━━━ Source records ━━━

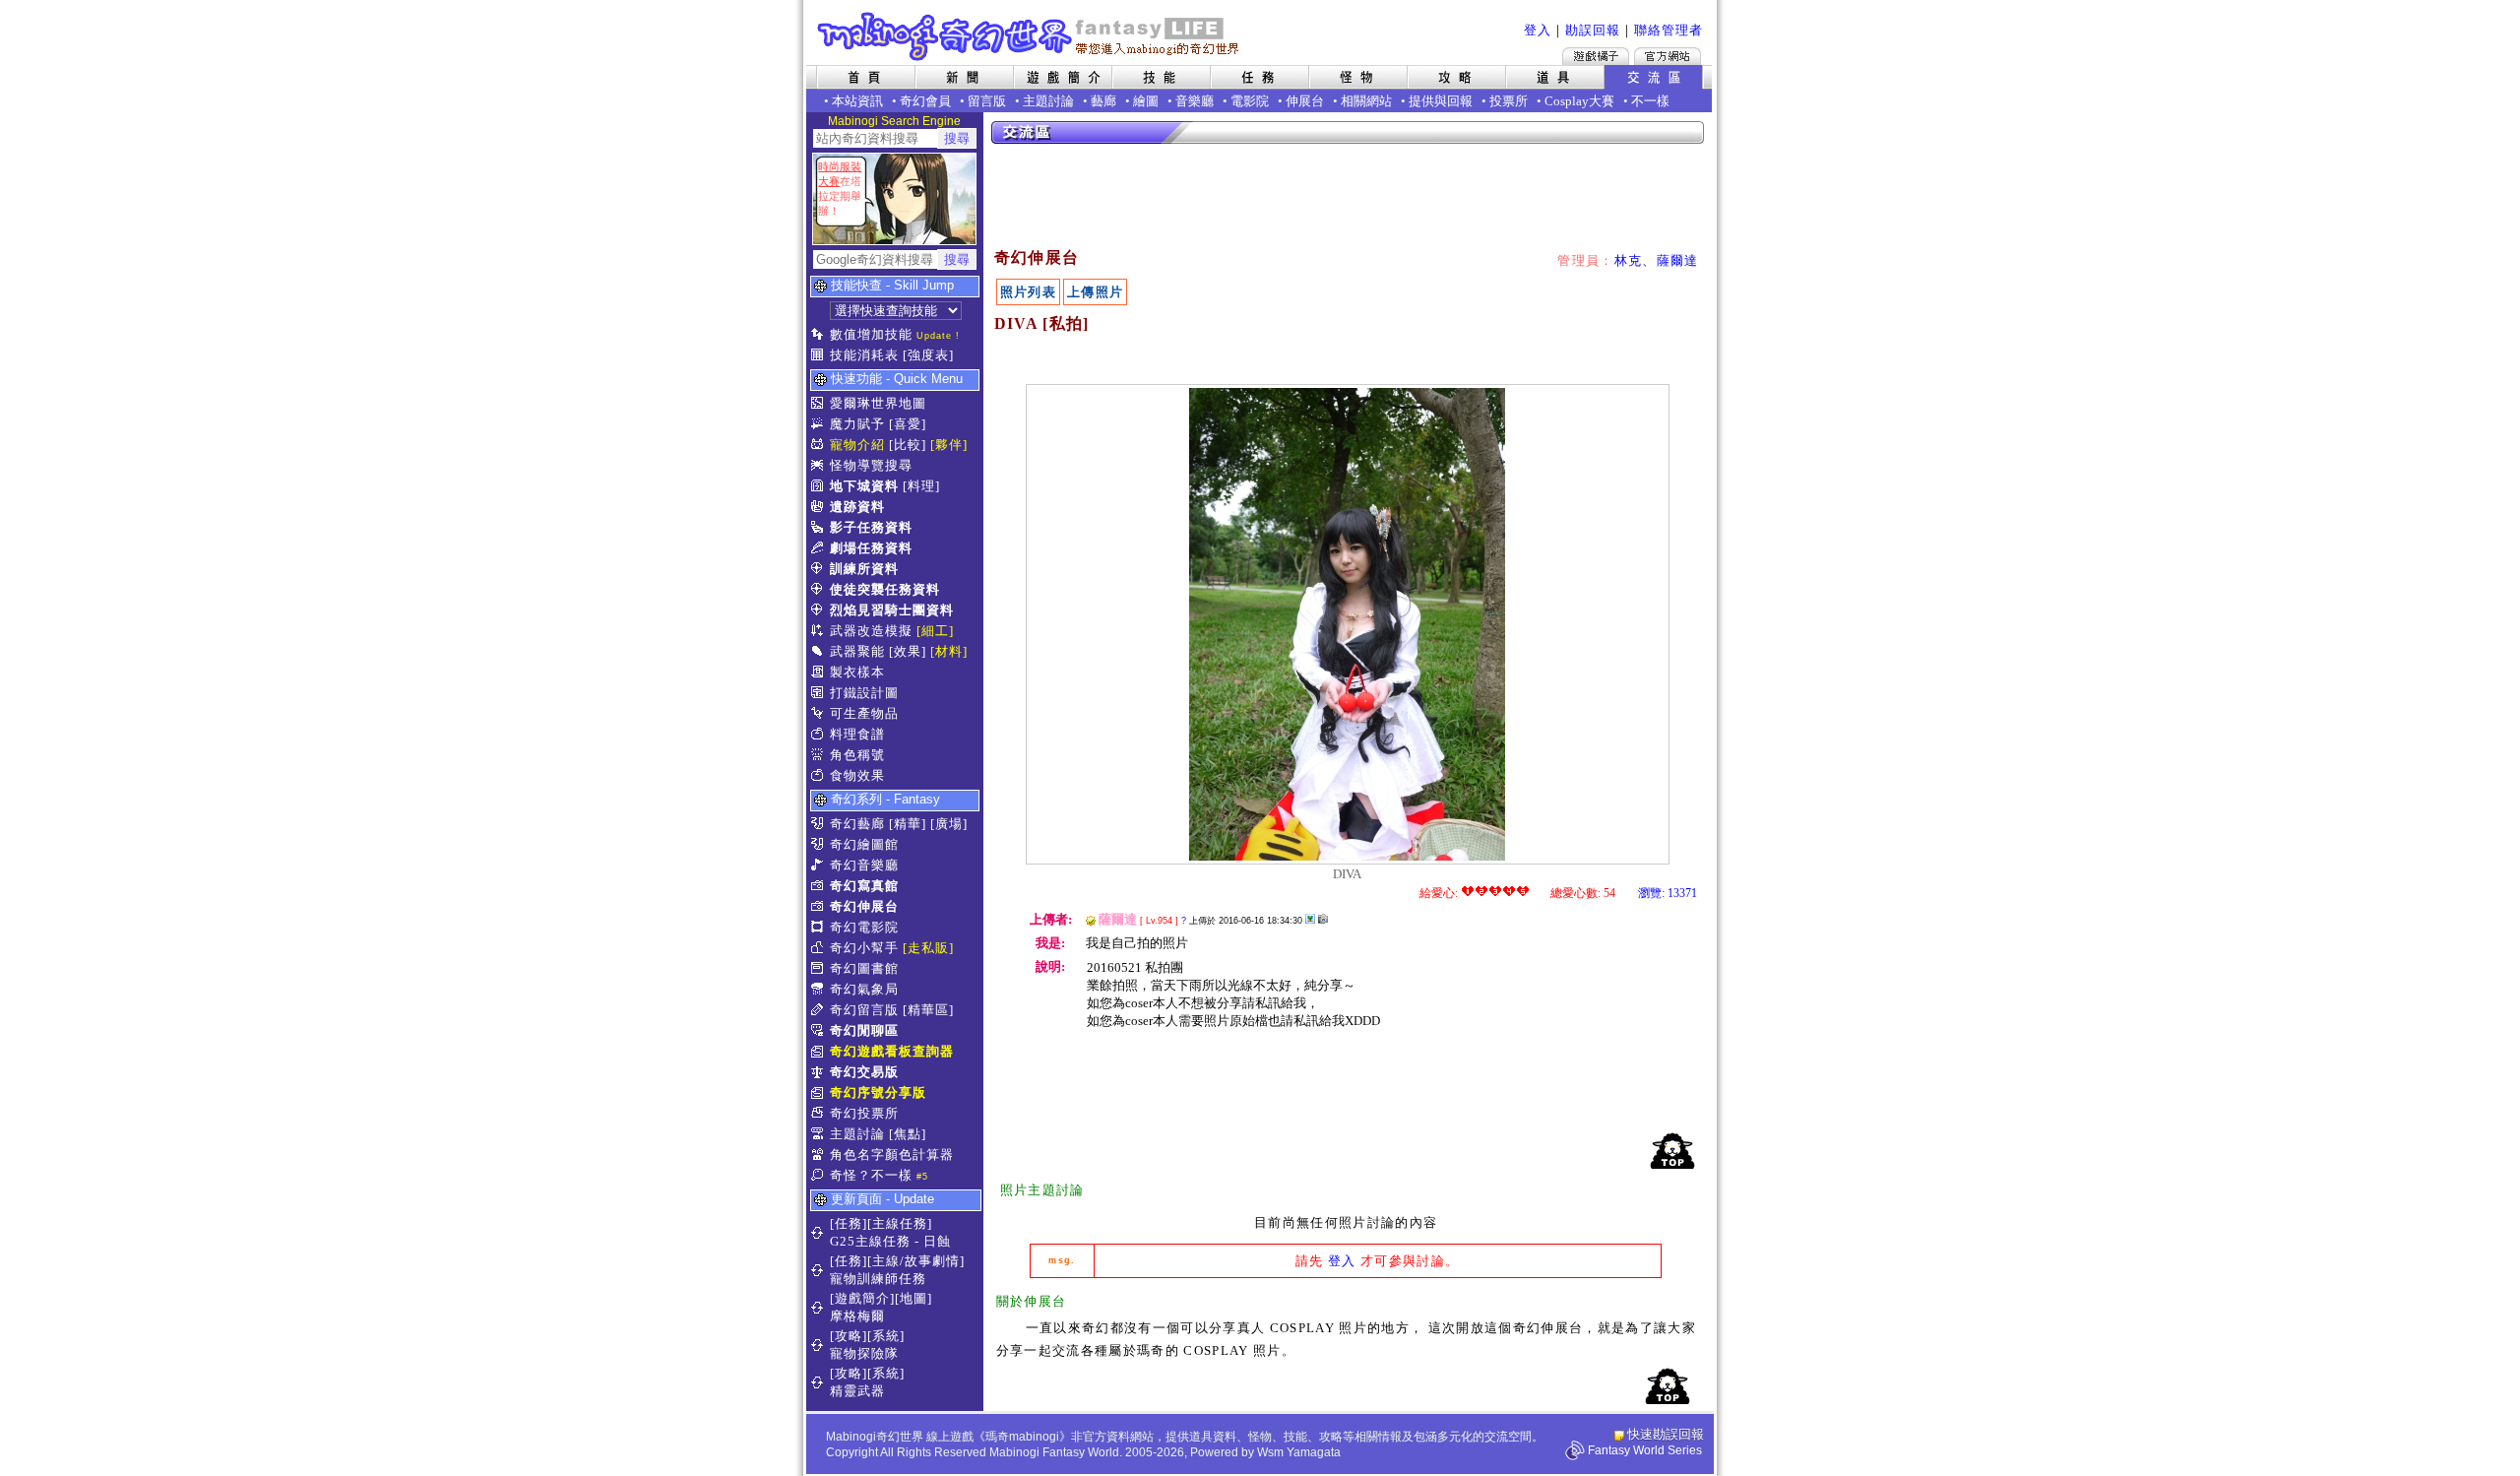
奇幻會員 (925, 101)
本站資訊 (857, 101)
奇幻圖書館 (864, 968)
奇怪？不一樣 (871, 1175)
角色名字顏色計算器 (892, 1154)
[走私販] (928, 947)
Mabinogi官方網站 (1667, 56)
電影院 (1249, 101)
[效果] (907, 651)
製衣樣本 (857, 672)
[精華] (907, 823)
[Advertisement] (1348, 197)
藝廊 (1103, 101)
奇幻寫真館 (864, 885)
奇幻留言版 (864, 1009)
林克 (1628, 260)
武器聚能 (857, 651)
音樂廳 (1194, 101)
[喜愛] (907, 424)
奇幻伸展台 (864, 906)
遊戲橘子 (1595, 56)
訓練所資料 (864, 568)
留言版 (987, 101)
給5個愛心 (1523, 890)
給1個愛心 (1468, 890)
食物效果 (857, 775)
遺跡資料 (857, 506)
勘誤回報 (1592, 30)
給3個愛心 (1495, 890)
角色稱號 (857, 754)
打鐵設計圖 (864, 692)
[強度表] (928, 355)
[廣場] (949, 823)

━━━

What needs to be done -
Return the data exactly. Do not carry over any images.

Response below -
奇幻會員 (925, 101)
本站資訊 (857, 101)
奇幻圖書館 (864, 968)
奇怪？不一樣 (871, 1175)
角色名字顏色計算器 (892, 1154)
[走私販] (928, 947)
Mabinogi官方網站 (1667, 56)
電影院 (1249, 101)
[效果] (907, 651)
製衣樣本 (857, 672)
[精華] (907, 823)
[Advertisement] (1348, 197)
藝廊 (1103, 101)
奇幻寫真館 (864, 885)
奇幻留言版 (864, 1009)
林克 (1628, 260)
武器聚能 (857, 651)
音樂廳 (1194, 101)
[喜愛] (907, 424)
奇幻伸展台 (864, 906)
遊戲橘子 (1595, 56)
訓練所資料 (864, 568)
留言版 (987, 101)
給5個愛心 (1523, 890)
給1個愛心 (1468, 890)
食物效果 (857, 775)
遺跡資料 (857, 506)
勘誤回報 (1592, 30)
給3個愛心 (1495, 890)
角色稱號 (857, 754)
打鐵設計圖 (864, 692)
[強度表] (928, 355)
[廣場] (949, 823)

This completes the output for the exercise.